* [GOAL OF THE EXERCISE]:
Your response should consist of every entry, unchanged.

Stored data entries:
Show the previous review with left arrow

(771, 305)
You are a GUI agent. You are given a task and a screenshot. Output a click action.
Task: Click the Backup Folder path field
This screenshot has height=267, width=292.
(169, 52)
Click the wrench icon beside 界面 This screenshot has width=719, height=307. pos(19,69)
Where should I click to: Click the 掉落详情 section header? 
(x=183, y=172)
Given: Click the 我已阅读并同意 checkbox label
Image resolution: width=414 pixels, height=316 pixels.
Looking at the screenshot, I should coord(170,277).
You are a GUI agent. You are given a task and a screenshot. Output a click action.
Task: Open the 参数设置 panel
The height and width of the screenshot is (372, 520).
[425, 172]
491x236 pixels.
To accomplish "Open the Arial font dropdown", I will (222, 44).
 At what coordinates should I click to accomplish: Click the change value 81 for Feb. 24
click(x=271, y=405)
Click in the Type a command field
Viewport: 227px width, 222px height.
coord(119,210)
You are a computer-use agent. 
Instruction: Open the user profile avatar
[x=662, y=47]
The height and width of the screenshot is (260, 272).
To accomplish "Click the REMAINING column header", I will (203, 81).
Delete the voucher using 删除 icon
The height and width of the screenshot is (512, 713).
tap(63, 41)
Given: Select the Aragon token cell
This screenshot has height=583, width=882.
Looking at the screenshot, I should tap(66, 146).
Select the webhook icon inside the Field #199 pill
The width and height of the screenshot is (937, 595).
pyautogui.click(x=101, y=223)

* [RESPONSE TO THE TASK]:
Show the previous review with left arrow

(771, 305)
You are a GUI agent. You are given a task and a screenshot. Output a click action.
Task: Click the Backup Folder path field
This screenshot has height=267, width=292.
(169, 52)
Click the wrench icon beside 界面 This screenshot has width=719, height=307. pos(19,69)
Where should I click to: Click the 掉落详情 section header? 
(x=183, y=172)
Given: Click the 我已阅读并同意 checkbox label
Image resolution: width=414 pixels, height=316 pixels.
Looking at the screenshot, I should coord(170,277).
You are a GUI agent. You are given a task and a screenshot. Output a click action.
Task: Open the 参数设置 panel
The height and width of the screenshot is (372, 520).
[425, 172]
491x236 pixels.
To accomplish "Open the Arial font dropdown", I will (222, 44).
 At what coordinates should I click to accomplish: Click the change value 81 for Feb. 24
click(x=271, y=405)
Click in the Type a command field
Viewport: 227px width, 222px height.
coord(119,210)
You are a computer-use agent. 
Instruction: Open the user profile avatar
[x=662, y=47]
The height and width of the screenshot is (260, 272).
To accomplish "Click the REMAINING column header", I will (203, 81).
Delete the voucher using 删除 icon
The height and width of the screenshot is (512, 713).
tap(63, 41)
Given: Select the Aragon token cell
This screenshot has height=583, width=882.
Looking at the screenshot, I should tap(66, 146).
Select the webhook icon inside the Field #199 pill
The width and height of the screenshot is (937, 595).
pyautogui.click(x=101, y=223)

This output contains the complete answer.